WORK TASK:
Return every line of the data below that includes the string "computer".

SUPPLIED RECORDS:
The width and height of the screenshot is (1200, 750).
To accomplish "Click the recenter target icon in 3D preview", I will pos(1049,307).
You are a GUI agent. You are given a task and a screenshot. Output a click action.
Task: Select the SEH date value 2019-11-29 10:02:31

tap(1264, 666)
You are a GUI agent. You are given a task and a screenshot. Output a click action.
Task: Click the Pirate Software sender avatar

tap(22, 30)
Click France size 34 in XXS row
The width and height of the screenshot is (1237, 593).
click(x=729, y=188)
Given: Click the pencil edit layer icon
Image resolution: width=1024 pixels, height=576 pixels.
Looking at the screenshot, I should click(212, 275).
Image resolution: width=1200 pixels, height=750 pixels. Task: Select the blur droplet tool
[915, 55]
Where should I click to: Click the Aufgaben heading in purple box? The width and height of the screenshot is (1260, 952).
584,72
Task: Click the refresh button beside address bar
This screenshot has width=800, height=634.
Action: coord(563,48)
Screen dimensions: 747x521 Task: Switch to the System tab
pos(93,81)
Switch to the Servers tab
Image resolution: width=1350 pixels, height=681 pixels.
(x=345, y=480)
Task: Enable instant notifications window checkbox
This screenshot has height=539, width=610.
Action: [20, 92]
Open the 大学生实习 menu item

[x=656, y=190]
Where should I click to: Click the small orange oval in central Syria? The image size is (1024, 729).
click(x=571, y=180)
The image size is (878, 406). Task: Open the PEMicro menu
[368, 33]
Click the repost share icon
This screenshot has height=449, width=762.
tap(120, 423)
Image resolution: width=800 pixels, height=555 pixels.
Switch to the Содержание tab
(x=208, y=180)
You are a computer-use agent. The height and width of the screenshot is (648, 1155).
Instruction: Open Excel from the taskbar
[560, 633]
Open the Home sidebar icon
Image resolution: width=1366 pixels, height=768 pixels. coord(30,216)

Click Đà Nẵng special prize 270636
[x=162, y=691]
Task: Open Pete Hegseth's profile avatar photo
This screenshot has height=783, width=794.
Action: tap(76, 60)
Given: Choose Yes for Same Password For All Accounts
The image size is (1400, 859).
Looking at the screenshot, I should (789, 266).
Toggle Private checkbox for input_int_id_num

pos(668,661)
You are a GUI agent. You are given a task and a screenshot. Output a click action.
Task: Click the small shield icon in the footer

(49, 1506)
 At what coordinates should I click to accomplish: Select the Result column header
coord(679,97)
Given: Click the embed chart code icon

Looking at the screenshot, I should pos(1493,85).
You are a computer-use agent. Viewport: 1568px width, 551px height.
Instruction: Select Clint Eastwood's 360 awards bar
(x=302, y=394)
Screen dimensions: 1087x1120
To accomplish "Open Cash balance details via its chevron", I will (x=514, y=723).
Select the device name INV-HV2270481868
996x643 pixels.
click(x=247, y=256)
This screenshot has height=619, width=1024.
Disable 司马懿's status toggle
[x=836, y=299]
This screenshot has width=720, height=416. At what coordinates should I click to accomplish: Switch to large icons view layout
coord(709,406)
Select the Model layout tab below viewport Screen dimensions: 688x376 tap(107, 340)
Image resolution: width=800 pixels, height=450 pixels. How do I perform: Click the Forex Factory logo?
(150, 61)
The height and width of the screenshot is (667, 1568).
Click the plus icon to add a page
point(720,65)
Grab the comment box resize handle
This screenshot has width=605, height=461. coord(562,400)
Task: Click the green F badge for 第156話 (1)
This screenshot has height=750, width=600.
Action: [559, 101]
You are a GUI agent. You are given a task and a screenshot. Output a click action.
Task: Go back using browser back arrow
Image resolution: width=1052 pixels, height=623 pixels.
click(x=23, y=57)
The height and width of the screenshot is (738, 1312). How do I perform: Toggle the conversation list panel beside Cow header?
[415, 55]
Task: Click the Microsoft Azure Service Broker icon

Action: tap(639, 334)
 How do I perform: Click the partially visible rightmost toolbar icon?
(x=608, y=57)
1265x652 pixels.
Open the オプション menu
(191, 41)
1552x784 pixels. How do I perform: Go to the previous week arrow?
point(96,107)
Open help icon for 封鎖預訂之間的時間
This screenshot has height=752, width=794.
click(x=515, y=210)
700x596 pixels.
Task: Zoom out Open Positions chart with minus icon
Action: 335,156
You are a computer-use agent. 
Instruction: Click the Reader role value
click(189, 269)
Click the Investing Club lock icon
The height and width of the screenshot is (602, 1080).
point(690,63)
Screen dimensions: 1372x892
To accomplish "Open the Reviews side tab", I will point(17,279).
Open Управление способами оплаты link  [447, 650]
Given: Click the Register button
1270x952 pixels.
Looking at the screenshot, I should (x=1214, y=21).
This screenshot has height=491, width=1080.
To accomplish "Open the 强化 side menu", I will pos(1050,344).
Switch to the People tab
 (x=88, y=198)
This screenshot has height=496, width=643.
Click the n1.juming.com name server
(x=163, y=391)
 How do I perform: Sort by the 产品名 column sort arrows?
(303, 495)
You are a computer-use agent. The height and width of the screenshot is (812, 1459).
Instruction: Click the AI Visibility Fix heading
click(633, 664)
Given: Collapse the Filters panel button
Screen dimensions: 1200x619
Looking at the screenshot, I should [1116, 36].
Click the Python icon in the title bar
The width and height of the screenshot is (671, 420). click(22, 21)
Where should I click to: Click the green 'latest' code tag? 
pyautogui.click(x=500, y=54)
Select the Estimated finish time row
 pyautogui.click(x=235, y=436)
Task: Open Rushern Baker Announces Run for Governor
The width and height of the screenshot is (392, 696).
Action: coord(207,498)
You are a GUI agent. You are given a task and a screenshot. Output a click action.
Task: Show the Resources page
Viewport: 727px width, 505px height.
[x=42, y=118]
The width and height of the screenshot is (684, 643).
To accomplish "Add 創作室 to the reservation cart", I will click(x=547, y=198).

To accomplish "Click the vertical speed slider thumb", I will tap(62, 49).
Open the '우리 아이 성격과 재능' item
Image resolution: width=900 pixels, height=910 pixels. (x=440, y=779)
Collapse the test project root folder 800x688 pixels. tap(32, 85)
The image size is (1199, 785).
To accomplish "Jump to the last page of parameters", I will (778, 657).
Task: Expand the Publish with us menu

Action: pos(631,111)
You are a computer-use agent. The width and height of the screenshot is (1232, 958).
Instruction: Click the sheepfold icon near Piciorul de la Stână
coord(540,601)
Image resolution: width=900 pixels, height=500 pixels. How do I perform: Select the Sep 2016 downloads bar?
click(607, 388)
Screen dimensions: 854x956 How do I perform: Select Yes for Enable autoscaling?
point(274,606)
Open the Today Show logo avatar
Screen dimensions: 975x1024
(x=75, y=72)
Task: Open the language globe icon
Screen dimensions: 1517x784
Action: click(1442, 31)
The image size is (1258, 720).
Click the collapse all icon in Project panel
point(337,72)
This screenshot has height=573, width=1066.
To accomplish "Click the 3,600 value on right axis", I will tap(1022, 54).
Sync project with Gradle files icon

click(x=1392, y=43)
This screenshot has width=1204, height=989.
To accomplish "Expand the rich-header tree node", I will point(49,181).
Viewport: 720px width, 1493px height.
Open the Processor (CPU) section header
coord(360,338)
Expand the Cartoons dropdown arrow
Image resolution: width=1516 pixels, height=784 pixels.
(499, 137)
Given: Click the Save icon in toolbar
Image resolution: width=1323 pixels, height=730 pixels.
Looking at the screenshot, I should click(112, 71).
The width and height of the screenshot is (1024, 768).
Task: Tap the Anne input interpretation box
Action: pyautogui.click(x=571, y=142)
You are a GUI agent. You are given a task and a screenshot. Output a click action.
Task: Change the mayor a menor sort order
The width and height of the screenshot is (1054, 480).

TASK ANSWER:
You are a computer-use agent. The height and width of the screenshot is (648, 1155).
You are a computer-use agent. Viewport: 1568px width, 551px height.
You are a computer-use agent. 
You are a computer-use agent. The height and width of the screenshot is (812, 1459).
You are a computer-use agent. The width and height of the screenshot is (1232, 958).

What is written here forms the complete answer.